Twenty-two years ago today, someone got away with murdering Janice Currie and Walter Marshall.
The case remains cold. And now their family says its grief is renewed as law enforcers scramble to kill a bill that could help nab the killers.
"Losing your mom is hard enough. But knowing that public officials are working against our wishes, well, that makes it tougher to bear," says Currie's daughter, Stacye Walker.
The bill, scheduled Monday for a hearing by the House Judiciary Committee, would abolish Colorado's death penalty and use the savings for cold-case investigations.
Murder cases are unresolved in 110 of Colorado's 255 police and sheriff's departments, many of which lack the manpower to fully investigate. The measure could create a cold-case team at the Colorado Bureau of Investigation funded with at least $670,000 — 10 times what the agency now spends a year.

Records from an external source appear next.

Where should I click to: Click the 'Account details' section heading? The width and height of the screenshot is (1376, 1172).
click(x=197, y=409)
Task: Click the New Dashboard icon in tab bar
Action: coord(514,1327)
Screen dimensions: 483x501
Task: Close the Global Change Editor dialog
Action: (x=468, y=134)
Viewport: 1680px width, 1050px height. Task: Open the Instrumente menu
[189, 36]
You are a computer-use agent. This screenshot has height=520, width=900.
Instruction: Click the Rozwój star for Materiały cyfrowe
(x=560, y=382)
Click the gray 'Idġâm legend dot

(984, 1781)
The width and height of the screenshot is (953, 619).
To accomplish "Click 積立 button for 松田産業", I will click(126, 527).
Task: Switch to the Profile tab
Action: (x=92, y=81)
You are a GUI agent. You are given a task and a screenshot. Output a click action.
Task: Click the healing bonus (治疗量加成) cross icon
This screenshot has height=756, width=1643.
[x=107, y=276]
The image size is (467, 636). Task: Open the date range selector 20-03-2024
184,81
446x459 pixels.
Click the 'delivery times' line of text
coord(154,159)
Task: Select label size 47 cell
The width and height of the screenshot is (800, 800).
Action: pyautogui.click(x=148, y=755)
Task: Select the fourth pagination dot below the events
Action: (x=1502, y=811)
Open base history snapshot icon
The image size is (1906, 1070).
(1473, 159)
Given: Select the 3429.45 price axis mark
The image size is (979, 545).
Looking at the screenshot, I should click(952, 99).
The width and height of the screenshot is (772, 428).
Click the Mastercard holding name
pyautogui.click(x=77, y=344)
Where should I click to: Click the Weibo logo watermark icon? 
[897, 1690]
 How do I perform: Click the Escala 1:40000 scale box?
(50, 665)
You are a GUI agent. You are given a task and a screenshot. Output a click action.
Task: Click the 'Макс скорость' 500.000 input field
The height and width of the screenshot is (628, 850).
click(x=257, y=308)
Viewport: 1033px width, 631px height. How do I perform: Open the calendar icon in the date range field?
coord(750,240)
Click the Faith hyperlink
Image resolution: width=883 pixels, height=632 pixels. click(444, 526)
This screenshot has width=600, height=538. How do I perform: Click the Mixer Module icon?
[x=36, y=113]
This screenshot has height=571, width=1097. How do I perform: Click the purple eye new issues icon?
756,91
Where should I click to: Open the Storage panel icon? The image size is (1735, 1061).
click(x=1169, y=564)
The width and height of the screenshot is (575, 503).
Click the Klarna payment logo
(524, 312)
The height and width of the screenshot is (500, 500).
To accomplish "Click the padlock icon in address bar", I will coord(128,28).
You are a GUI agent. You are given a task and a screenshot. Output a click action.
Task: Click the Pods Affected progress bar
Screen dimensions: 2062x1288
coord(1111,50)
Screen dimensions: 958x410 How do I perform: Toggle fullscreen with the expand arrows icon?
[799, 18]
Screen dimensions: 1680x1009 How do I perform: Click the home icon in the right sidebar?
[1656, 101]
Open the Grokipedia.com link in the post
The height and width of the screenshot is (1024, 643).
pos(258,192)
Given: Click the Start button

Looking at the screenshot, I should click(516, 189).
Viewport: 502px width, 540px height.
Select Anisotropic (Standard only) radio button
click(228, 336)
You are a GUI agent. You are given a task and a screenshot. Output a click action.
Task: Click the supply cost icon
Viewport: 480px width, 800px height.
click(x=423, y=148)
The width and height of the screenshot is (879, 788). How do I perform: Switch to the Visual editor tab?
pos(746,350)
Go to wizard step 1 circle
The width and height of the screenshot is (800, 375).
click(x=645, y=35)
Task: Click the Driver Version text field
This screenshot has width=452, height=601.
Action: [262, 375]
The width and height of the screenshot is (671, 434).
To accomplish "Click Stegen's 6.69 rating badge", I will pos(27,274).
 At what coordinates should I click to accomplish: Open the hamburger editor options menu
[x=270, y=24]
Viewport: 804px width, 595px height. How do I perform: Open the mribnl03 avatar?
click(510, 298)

Proponents figure funding would come by scaling back the $350,000-a-year capital-crimes unit of the state attorney general's office, saving $400,000 in what public defenders spend defending capital cases, plus untold dollars in court costs.
"Any other program that spends the money we spend with the results that we get with the death penalty would have been gone years ago," says House Majority Leader Paul Weissmann, the bill's sponsor.
In the past 30 years in Colorado, one man, Gary Davis, has been executed, by lethal injection.
Convicted murderers not sentenced to death must serve life in prison without parole.
New Jersey nixed its death penalty in 2007. New Mexico, Maryland, Montana and Nebraska are considering similar moves.